Sunday, May 4, 2014

New Poems by G. K. Chesterton

Date originally posted to Facebook: February 13, 2011
Source of book: I own this.

I am slowly republishing my old reviews on the blog. I'm almost done! After that, I intend to figure out how to create an index of all the posts. Wish me luck.


I admit it. I’m an unabashed Chesterton fan. One of those larger than life personalities, his writing resembles a big, overripe tomato thrown at the staid conventional wisdom. Oddly, however, I had stuck to his prose, never really sampling the poetry.

Amanda found a nice used hardback collection for me for Christmas this year, and I dove in.

Like a few other artists of the early 20th century, Chesterton chose to follow the old styles and forms, rather than forging a new path. In that sense, he could be compared to Rachmaninoff, or perhaps even Sibelius with his “pure cold water”. Nevertheless, traditional forms are unable to contain his outsize ideas. Throughout, a word here or there will stick out with audacity, a piquant spice transforming a formerly predictable dish.

This particular book contains most of Chesterton’s poems, including “New Poems”, published in 1932, near the end of Chesterton’s life. My book prints the poems in reverse chronological order, oddly enough.

“New Poems” contains short poems about a variety of subjects. Some are very specific responses to current events, headlines, articles, and other poems. Representative of this type is:

            “On A Prohibitionist Poem”

            Though Shakespeare’s Mermaid, ociean’s mightiest daughter,
            With vintage could the seas incarnadine:
            And Keats’s name that was not writ in water
                        Was often writ in wine.

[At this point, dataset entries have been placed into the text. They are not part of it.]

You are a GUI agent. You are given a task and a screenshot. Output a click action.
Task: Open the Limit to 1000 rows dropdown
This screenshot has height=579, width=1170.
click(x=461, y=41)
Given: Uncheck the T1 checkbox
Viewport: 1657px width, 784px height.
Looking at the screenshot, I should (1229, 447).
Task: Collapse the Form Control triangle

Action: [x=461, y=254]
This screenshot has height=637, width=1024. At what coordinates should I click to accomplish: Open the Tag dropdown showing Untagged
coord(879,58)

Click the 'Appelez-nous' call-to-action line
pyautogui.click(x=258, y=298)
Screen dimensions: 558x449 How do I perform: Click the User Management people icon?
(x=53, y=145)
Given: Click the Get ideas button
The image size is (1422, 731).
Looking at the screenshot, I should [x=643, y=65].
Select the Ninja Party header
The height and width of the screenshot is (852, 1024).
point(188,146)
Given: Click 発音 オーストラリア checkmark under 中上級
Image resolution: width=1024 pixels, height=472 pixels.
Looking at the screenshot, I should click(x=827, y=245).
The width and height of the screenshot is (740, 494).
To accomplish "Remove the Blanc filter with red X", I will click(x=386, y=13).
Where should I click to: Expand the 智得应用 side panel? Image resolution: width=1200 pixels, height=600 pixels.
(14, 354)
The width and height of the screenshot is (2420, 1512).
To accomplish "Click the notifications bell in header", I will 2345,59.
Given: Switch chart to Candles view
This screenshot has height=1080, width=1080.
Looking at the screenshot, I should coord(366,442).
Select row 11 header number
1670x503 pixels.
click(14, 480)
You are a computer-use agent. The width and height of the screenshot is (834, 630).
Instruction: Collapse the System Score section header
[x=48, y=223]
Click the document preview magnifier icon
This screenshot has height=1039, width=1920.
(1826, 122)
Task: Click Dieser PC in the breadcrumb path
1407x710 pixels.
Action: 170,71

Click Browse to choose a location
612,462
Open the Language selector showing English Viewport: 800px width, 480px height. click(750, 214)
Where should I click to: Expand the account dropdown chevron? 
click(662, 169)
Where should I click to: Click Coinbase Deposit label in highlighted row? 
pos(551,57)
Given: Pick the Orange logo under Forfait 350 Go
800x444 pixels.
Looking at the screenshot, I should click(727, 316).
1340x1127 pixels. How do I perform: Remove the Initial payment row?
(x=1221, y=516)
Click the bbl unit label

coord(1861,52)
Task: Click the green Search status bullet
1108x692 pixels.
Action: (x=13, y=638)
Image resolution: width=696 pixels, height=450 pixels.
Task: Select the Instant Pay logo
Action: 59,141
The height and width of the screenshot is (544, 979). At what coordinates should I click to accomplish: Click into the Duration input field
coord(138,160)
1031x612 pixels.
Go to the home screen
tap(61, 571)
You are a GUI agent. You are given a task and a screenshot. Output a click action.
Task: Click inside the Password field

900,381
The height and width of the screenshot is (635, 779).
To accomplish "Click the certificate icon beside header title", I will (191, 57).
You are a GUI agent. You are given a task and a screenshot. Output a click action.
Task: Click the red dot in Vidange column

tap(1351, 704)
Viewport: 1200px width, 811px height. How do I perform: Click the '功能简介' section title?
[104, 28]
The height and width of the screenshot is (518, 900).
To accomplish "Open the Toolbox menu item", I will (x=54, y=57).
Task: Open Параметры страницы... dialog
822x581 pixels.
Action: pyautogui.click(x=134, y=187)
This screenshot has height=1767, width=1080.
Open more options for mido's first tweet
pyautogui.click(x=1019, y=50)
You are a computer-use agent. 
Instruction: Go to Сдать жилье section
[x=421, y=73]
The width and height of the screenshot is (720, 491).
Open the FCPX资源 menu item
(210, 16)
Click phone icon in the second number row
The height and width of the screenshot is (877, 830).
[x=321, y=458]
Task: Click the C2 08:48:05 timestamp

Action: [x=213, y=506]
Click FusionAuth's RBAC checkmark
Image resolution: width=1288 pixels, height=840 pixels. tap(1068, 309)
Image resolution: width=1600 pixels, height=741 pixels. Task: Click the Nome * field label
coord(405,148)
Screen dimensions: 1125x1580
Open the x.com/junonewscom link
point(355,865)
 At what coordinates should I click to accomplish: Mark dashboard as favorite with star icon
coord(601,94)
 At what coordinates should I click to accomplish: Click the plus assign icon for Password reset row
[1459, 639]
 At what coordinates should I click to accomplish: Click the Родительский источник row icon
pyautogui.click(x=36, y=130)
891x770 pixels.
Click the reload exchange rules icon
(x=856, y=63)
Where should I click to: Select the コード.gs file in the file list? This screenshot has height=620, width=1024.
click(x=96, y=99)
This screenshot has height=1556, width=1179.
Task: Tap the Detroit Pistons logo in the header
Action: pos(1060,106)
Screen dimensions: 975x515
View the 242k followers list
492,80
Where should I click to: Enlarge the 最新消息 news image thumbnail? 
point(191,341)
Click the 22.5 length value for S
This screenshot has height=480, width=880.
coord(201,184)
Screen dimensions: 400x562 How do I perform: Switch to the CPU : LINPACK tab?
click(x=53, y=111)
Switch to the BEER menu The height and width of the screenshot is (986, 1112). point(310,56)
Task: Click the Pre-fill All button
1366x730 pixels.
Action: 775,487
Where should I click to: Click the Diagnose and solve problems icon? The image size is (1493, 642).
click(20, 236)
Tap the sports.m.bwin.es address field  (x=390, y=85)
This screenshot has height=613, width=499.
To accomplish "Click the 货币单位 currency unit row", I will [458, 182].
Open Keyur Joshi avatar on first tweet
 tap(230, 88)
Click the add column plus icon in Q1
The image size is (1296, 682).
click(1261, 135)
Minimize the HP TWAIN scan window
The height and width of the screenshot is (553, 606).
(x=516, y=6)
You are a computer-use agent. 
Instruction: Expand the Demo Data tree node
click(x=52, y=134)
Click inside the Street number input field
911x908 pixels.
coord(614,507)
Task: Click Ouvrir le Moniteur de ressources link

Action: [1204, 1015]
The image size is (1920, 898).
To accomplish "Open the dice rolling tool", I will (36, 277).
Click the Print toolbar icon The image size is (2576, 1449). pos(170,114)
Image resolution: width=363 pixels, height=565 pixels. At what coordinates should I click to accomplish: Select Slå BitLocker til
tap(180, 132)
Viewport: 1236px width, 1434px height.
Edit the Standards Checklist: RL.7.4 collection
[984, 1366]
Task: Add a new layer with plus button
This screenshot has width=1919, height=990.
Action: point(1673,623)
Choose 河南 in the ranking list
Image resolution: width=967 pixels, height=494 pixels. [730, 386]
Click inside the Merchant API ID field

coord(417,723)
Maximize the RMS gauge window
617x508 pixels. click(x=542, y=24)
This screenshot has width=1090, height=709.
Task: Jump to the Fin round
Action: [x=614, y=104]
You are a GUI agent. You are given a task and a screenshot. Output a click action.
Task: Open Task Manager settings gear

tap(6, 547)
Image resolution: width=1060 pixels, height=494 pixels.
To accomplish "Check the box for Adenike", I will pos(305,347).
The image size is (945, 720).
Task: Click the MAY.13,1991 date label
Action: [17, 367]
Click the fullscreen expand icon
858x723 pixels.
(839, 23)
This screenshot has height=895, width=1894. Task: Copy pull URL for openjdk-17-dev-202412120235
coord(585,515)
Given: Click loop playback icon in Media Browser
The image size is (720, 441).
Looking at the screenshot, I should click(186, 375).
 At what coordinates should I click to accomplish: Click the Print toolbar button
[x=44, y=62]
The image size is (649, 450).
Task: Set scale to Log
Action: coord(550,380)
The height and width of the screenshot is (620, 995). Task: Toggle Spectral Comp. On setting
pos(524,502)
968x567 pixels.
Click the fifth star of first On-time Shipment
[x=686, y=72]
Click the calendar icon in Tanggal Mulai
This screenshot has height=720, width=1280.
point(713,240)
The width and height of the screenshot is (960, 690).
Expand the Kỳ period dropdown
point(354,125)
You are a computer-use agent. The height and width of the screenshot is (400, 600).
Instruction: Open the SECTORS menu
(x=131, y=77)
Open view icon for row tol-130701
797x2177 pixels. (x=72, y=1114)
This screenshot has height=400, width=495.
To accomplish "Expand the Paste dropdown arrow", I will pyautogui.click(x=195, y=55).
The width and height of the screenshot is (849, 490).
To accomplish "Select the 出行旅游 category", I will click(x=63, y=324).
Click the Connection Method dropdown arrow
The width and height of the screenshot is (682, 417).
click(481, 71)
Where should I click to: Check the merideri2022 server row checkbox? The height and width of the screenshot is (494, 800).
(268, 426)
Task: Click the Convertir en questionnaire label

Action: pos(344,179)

            Though wine that seeks the loftiest habitation
            Went to the heads of Villon and Verlaine,
            Yet Hiram Hopper needs no inspiration
                        But water on the brain.

(As I noted in my post on The Flying Inn, Chesterton correctly saw American Prohibition as an attempt to impose a moral code on the poor, particularly African Americans – a code ignored by the wealthy, of course.)

Others are about timeless subjects. One of my favorite examples:

“The World State”

Oh, how I love Humanity,
  With love so pure and pringlish,
And how I hate the horrid French,
  Who never will be English!

The International Idea,
  The largest and the clearest,
Is welding all the nations now,
  Except the one that’s nearest.

This compromise has long been known,
  This scheme of partial pardons,
In ethical societies
  And small suburban gardens—

The villas and the chapels where
  I learned with little labour
The way to love my fellow-man
  And hate my next-door neighbour.

Still others are delicious parodies.

In his extended poem, “Answers to the Poets”, Chesterton imagines such things as Lucasta replying to Lovelace, and the monk in the Spanish cloister replying to Browning. I am particularly fond of the following from his anonymous response “To a Modern Poet”:

            But I am very unobservant.
                                    I cannot say
            I ever noticed that the pillar box
                        was like a baby
                                    skinned alive and screaming.
                                    I have not
                                    a Poet’s
                        which can see Beauty

I also recommend reading “Variations of an Air”, which consists of Chesterton’s imagining of what “Old King Cole” would sound like if written by Tennyson, Yeats, Browning, Swinburne, and best of all, Whitman. This is easily found online, although many versions inexplicably omit the final verse in the style of Swinburne.

It will be an adventure to return to Chesterton at regular intervals as I continue my poetry project.